● The exercise:
Copy every item below word for word, leaving out the pictures.

*** Data entries

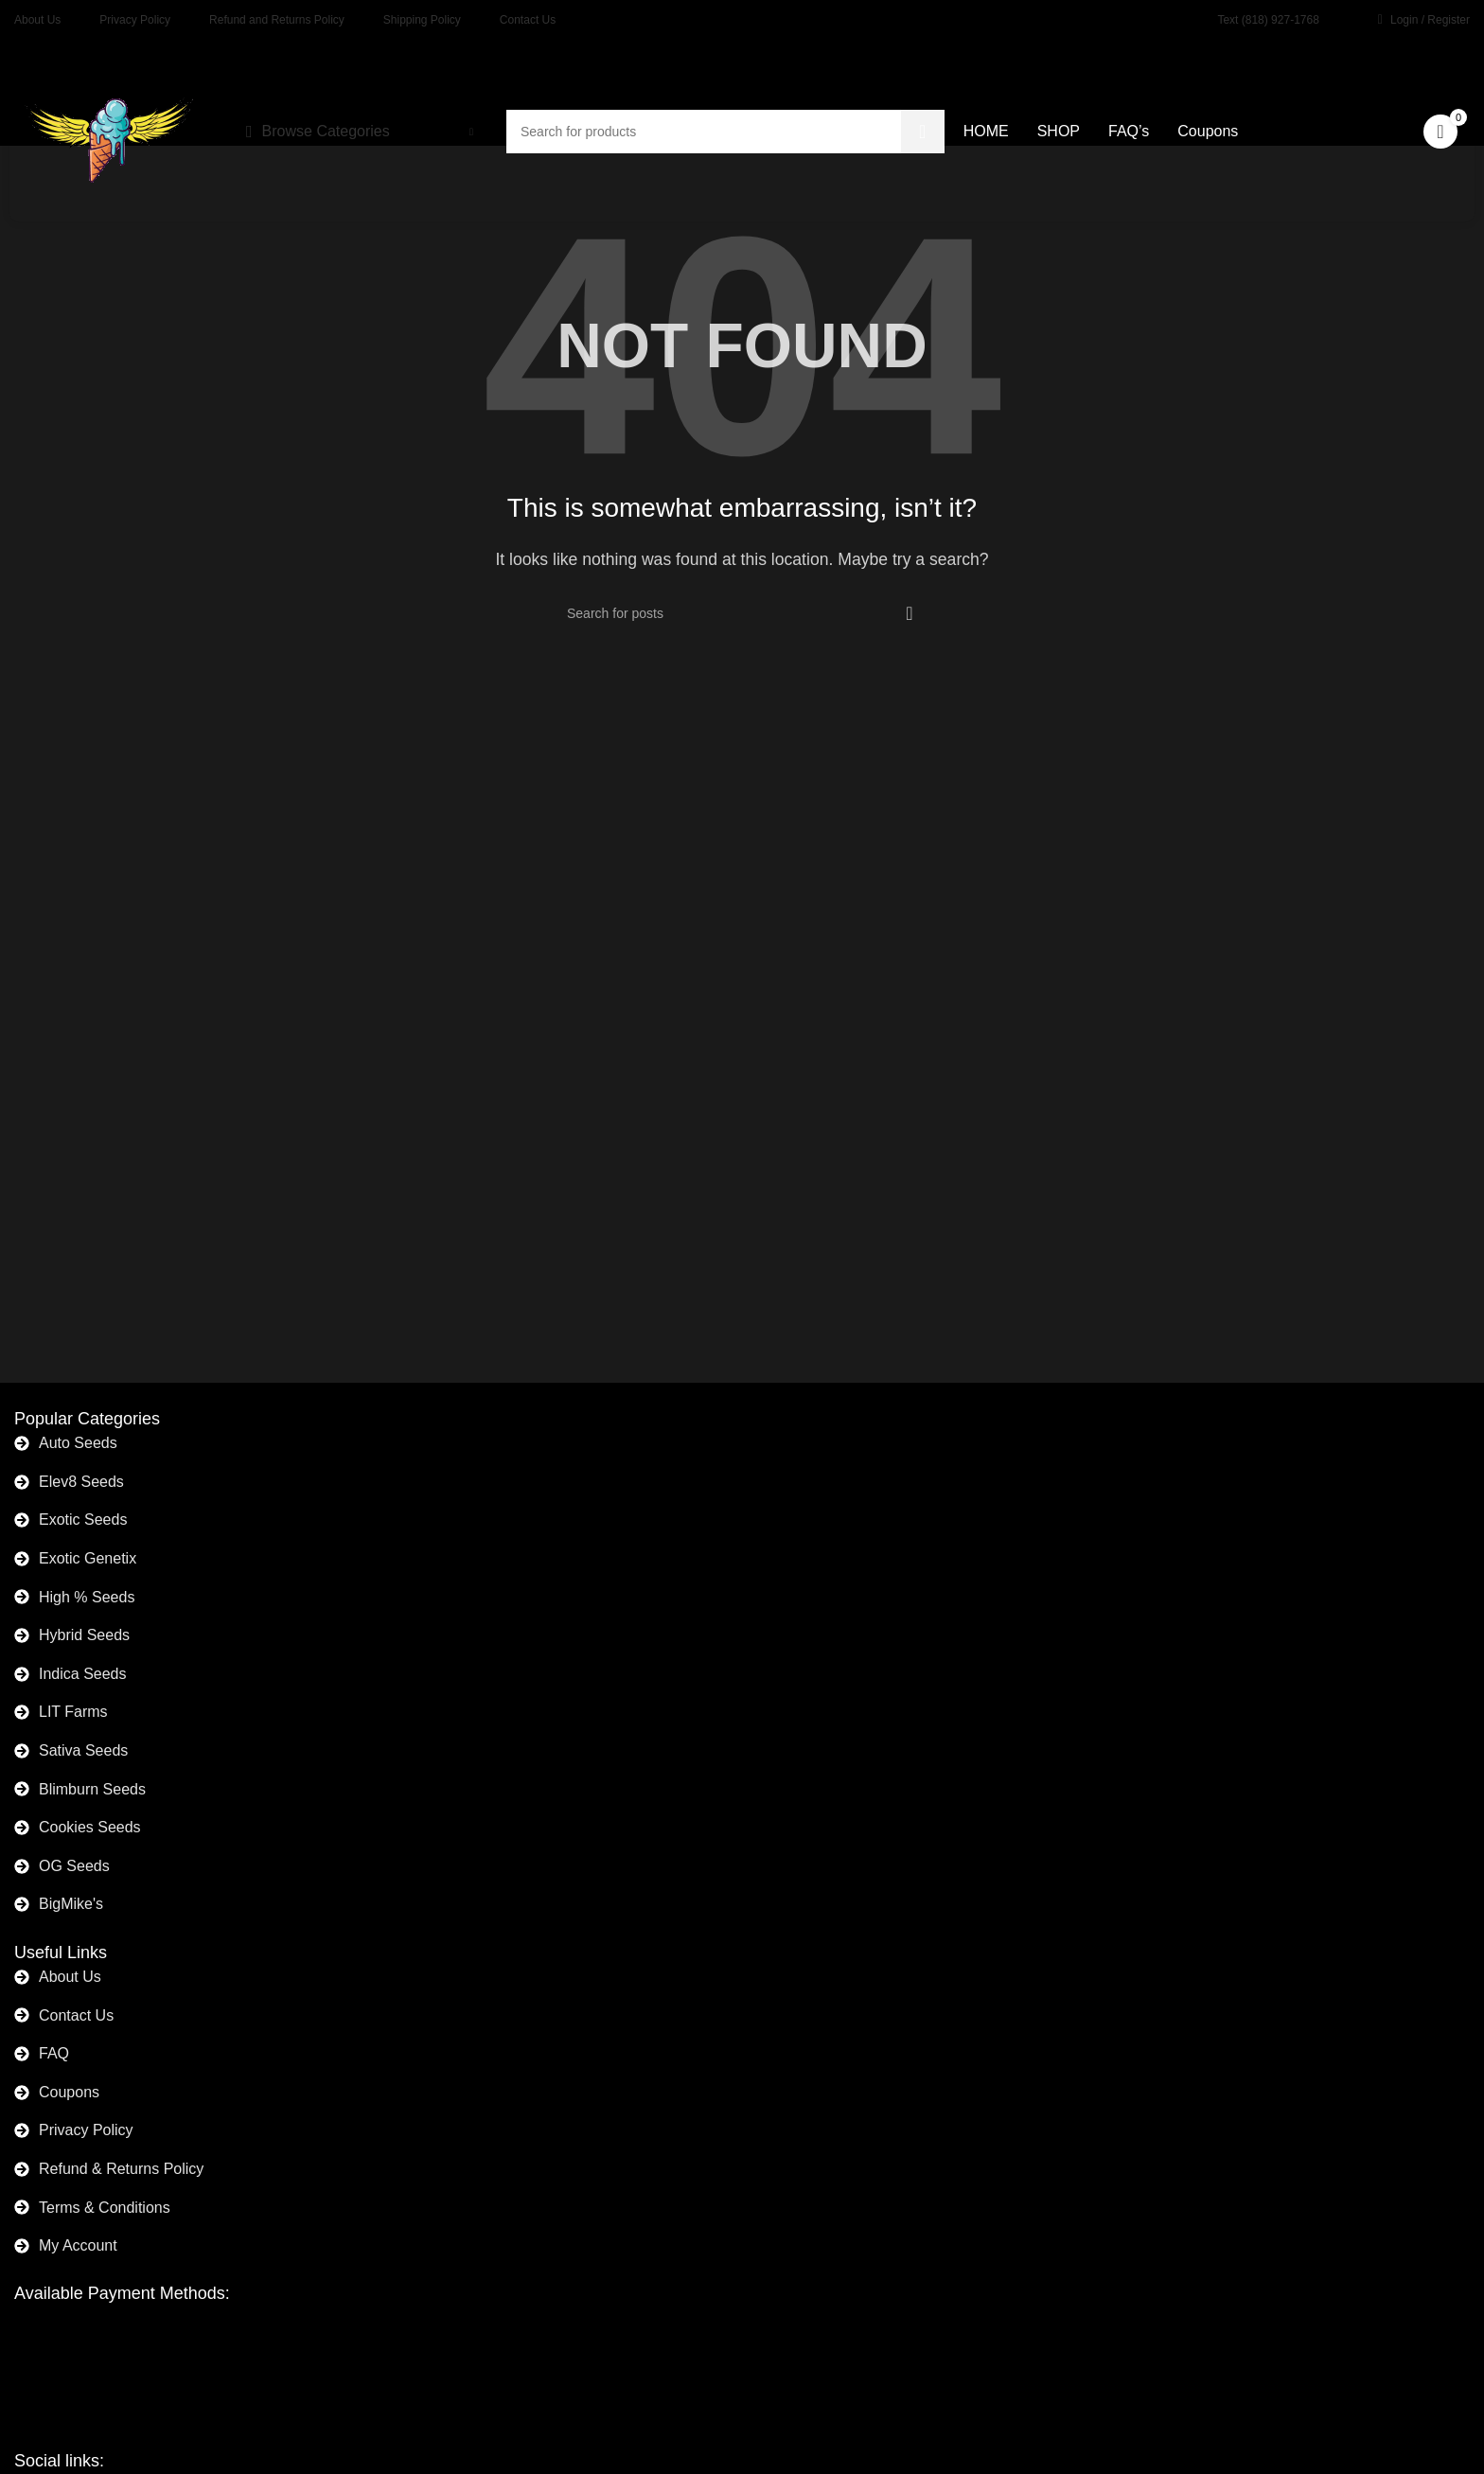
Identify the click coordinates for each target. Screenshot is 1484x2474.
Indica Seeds (83, 1674)
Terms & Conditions (104, 2208)
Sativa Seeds (83, 1750)
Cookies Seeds (90, 1827)
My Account (78, 2245)
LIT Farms (73, 1712)
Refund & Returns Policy (121, 2169)
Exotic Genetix (87, 1558)
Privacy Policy (86, 2130)
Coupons (69, 2092)
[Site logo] (109, 130)
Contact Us (76, 2015)
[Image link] (119, 2353)
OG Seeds (74, 1866)
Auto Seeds (78, 1443)
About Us (70, 1977)
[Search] (742, 613)
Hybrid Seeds (84, 1635)
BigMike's (71, 1904)
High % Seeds (86, 1597)
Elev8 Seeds (81, 1482)
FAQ (54, 2053)
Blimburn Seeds (92, 1789)
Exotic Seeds (83, 1519)
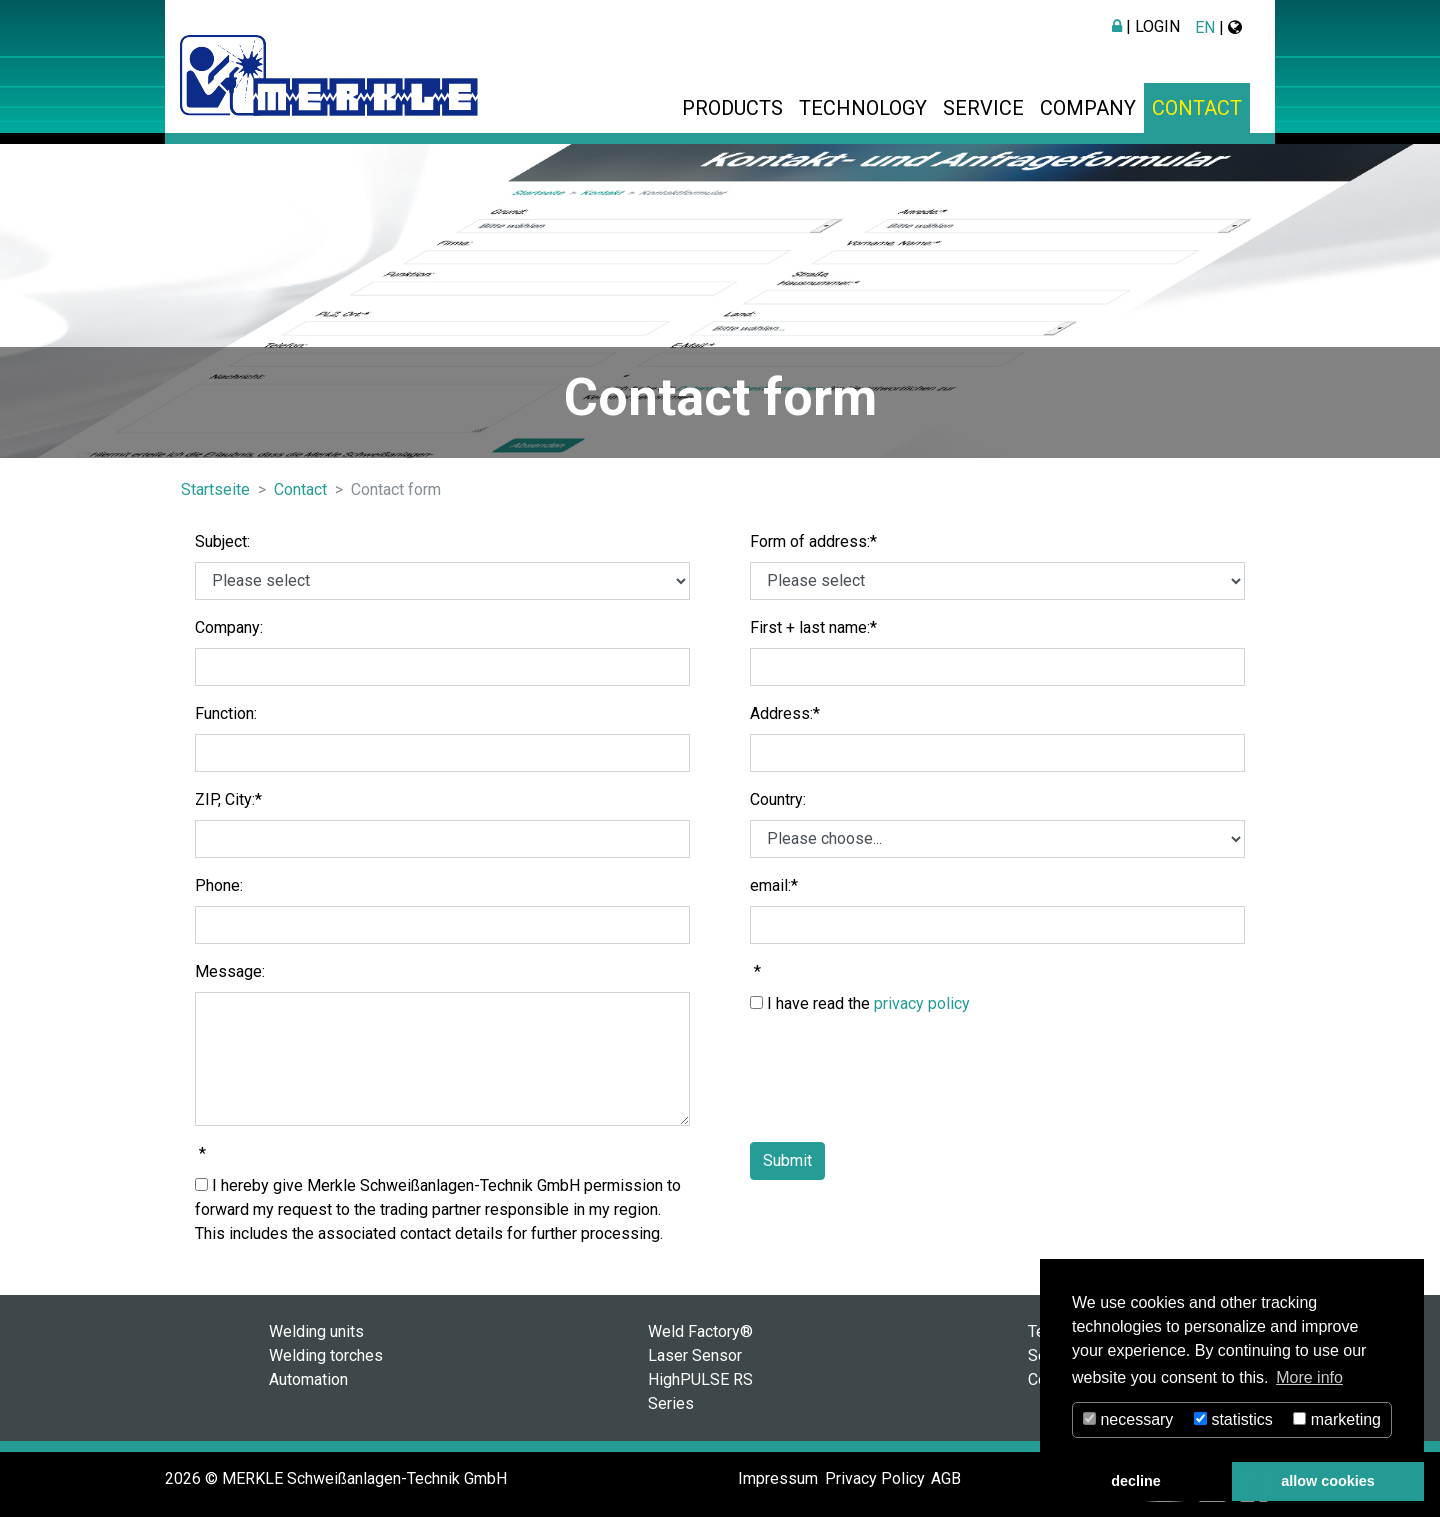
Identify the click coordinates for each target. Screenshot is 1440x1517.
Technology (863, 108)
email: (774, 885)
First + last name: (813, 627)
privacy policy (922, 1003)
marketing (1337, 1419)
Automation (308, 1379)
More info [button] (1309, 1377)
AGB (946, 1478)
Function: (226, 713)
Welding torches (326, 1355)
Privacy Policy (875, 1478)
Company (1088, 108)
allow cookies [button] (1328, 1481)
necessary (1128, 1419)
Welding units (316, 1331)
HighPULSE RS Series (700, 1391)
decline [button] (1136, 1481)
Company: (229, 627)
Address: (785, 713)
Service (983, 108)
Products (732, 108)
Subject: (222, 541)
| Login (1146, 26)
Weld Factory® (700, 1331)
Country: (778, 799)
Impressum (778, 1478)
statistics (1233, 1419)
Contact (1197, 108)
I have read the (860, 1003)
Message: (230, 971)
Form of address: (813, 541)
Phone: (219, 885)
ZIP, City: (228, 799)
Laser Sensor (695, 1355)
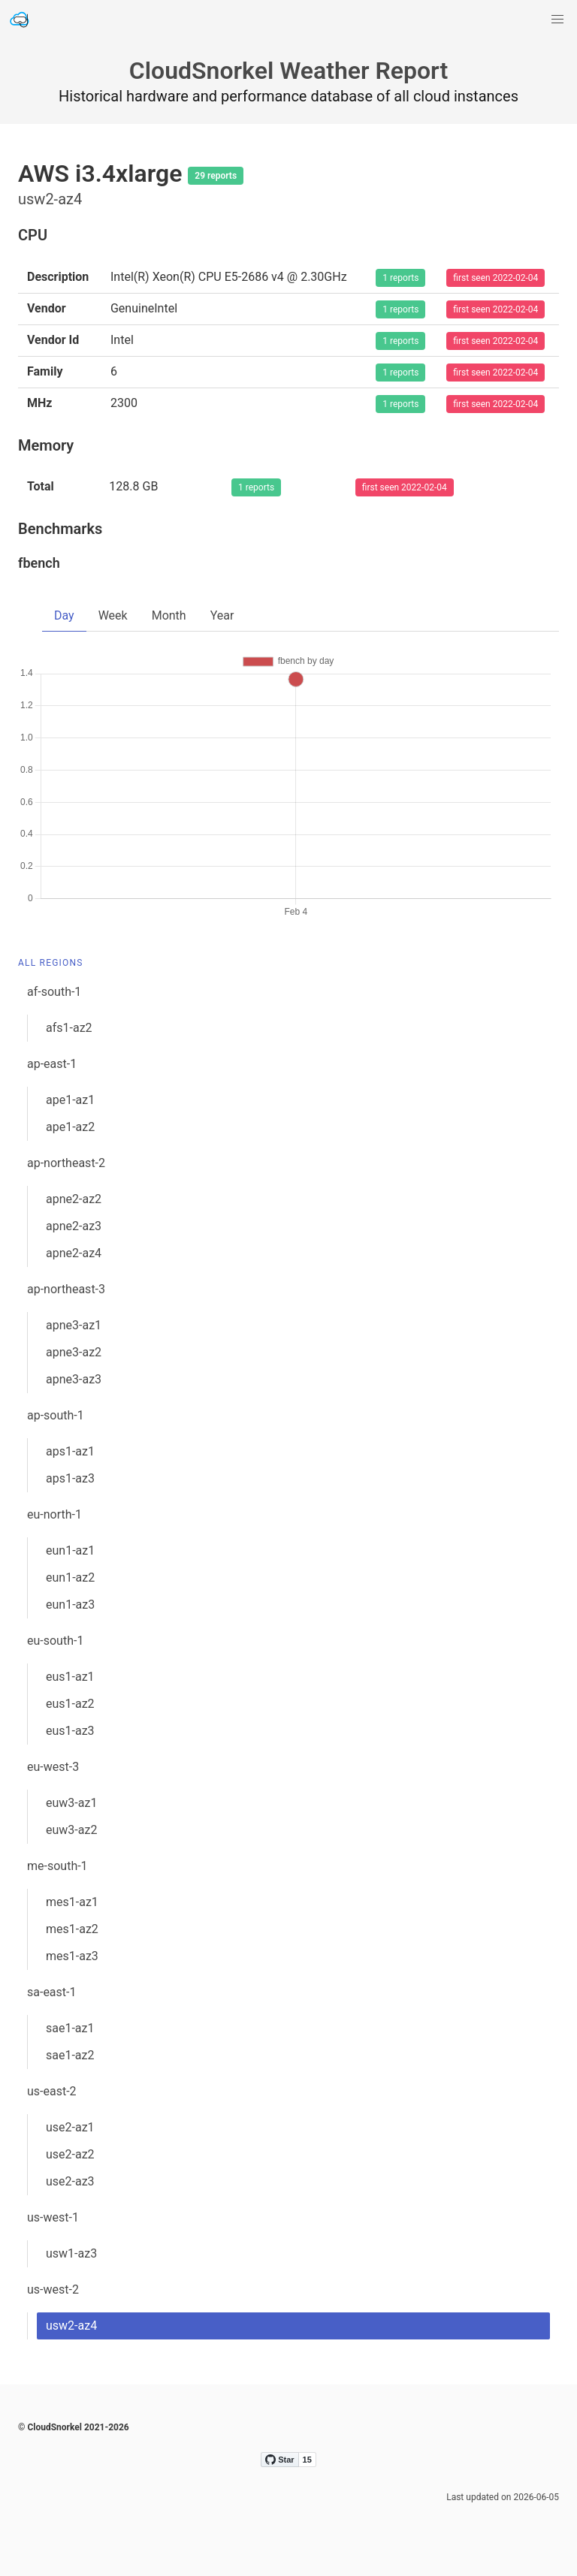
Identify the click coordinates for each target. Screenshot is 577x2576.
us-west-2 (53, 2289)
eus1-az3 (70, 1731)
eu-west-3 (53, 1767)
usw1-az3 (71, 2253)
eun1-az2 (70, 1577)
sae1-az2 (70, 2055)
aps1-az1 (70, 1451)
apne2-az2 (73, 1199)
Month (169, 615)
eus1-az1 (70, 1677)
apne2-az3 (73, 1226)
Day (64, 615)
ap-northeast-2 (66, 1163)
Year (222, 615)
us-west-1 (53, 2217)
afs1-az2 (69, 1028)
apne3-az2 (73, 1352)
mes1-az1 (72, 1902)
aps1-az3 (70, 1478)
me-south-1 (57, 1866)
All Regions (50, 963)
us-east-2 (52, 2091)
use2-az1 (70, 2127)
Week (113, 615)
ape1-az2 (70, 1127)
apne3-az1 (73, 1325)
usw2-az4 (71, 2325)
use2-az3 (70, 2181)
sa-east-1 (51, 1992)
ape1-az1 (70, 1100)
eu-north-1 (54, 1514)
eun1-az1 (70, 1550)
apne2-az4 (73, 1253)
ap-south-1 (55, 1415)
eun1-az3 (70, 1604)
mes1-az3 (72, 1956)
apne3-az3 (73, 1379)
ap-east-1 (52, 1064)
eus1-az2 (70, 1704)
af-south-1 (54, 992)
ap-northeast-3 (66, 1289)
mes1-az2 (72, 1929)
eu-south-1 (55, 1640)
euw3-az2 (71, 1830)
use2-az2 (70, 2154)
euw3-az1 (71, 1803)
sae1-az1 (70, 2028)
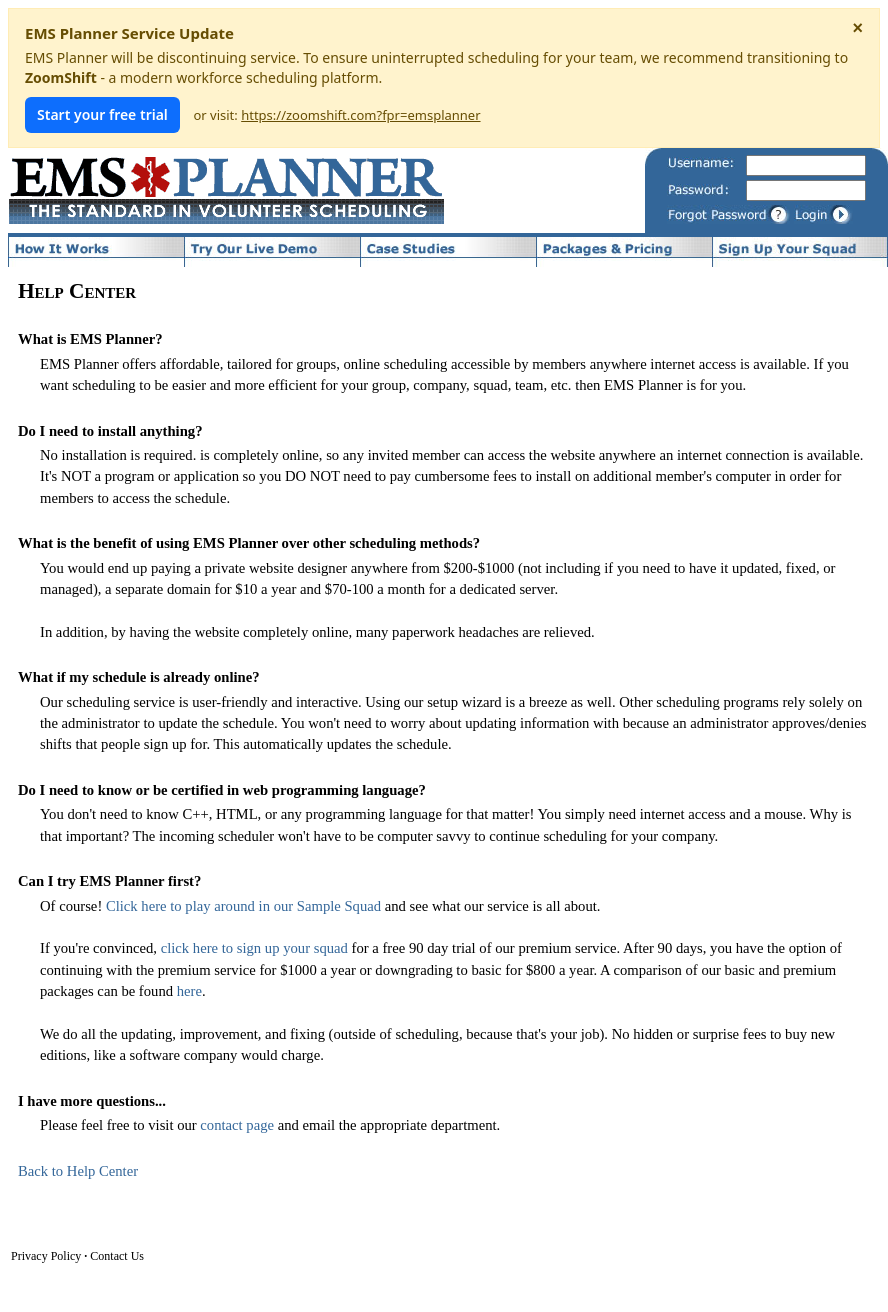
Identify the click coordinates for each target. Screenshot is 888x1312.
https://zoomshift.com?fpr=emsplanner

******

● Answer for the task:
Identify the click coordinates for each target. Screenshot is 1484x2474.
Indica Seeds (83, 1674)
Terms & Conditions (104, 2208)
Sativa Seeds (83, 1750)
Cookies Seeds (90, 1827)
My Account (78, 2245)
LIT Farms (73, 1712)
Refund & Returns Policy (121, 2169)
Exotic Genetix (87, 1558)
Privacy Policy (86, 2130)
Coupons (69, 2092)
[Site logo] (109, 130)
Contact Us (76, 2015)
[Image link] (119, 2353)
OG Seeds (74, 1866)
Auto Seeds (78, 1443)
About Us (70, 1977)
[Search] (742, 613)
Hybrid Seeds (84, 1635)
BigMike's (71, 1904)
High % Seeds (86, 1597)
Elev8 Seeds (81, 1482)
FAQ (54, 2053)
Blimburn Seeds (92, 1789)
Exotic Seeds (83, 1519)
Identify the click coordinates for each target. Screenshot is 1440x1517.
Technology (863, 108)
email: (774, 885)
First + last name: (813, 627)
privacy policy (922, 1003)
marketing (1337, 1419)
Automation (308, 1379)
More info [button] (1309, 1377)
AGB (946, 1478)
Function: (226, 713)
Welding torches (326, 1355)
Privacy Policy (875, 1478)
Company (1088, 108)
allow cookies [button] (1328, 1481)
necessary (1128, 1419)
Welding units (316, 1331)
HighPULSE RS Series (700, 1391)
decline [button] (1136, 1481)
Company: (229, 627)
Address: (785, 713)
Service (983, 108)
Products (732, 108)
Subject: (222, 541)
| Login (1146, 26)
Weld Factory® (700, 1331)
Country: (778, 799)
Impressum (778, 1478)
statistics (1233, 1419)
Contact (1197, 108)
I have read the (860, 1003)
Message: (230, 971)
Form of address: (813, 541)
Phone: (219, 885)
ZIP, City: (228, 799)
Laser Sensor (695, 1355)
Identify the click coordinates for each target. Screenshot is 577x2576.
us-west-2 (53, 2289)
eus1-az3 (70, 1731)
eu-west-3 (53, 1767)
usw1-az3 (71, 2253)
eun1-az2 (70, 1577)
sae1-az2 (70, 2055)
aps1-az1 (70, 1451)
apne2-az2 (73, 1199)
Month (169, 615)
eus1-az1 (70, 1677)
apne2-az3 (73, 1226)
Day (64, 615)
ap-northeast-2 (66, 1163)
Year (222, 615)
us-west-1 (53, 2217)
afs1-az2 (69, 1028)
apne3-az2 (73, 1352)
mes1-az1 (72, 1902)
aps1-az3 (70, 1478)
me-south-1 (57, 1866)
All Regions (50, 963)
us-east-2 (52, 2091)
use2-az1 (70, 2127)
Week (113, 615)
ape1-az2 (70, 1127)
apne3-az1 (73, 1325)
usw2-az4 (71, 2325)
use2-az3 (70, 2181)
sa-east-1 (51, 1992)
ape1-az1 (70, 1100)
eu-north-1 (54, 1514)
eun1-az1 (70, 1550)
apne2-az4 (73, 1253)
ap-south-1 (55, 1415)
eun1-az3 (70, 1604)
mes1-az3 (72, 1956)
apne3-az3 (73, 1379)
ap-east-1 (52, 1064)
eus1-az2 (70, 1704)
af-south-1 (54, 992)
ap-northeast-3 (66, 1289)
mes1-az2 (72, 1929)
eu-south-1 (55, 1640)
euw3-az2 (71, 1830)
use2-az2 (70, 2154)
euw3-az1 (71, 1803)
sae1-az1 (70, 2028)
Identify the click coordinates for each target. Screenshot is 888x1312.
https://zoomshift.com?fpr=emsplanner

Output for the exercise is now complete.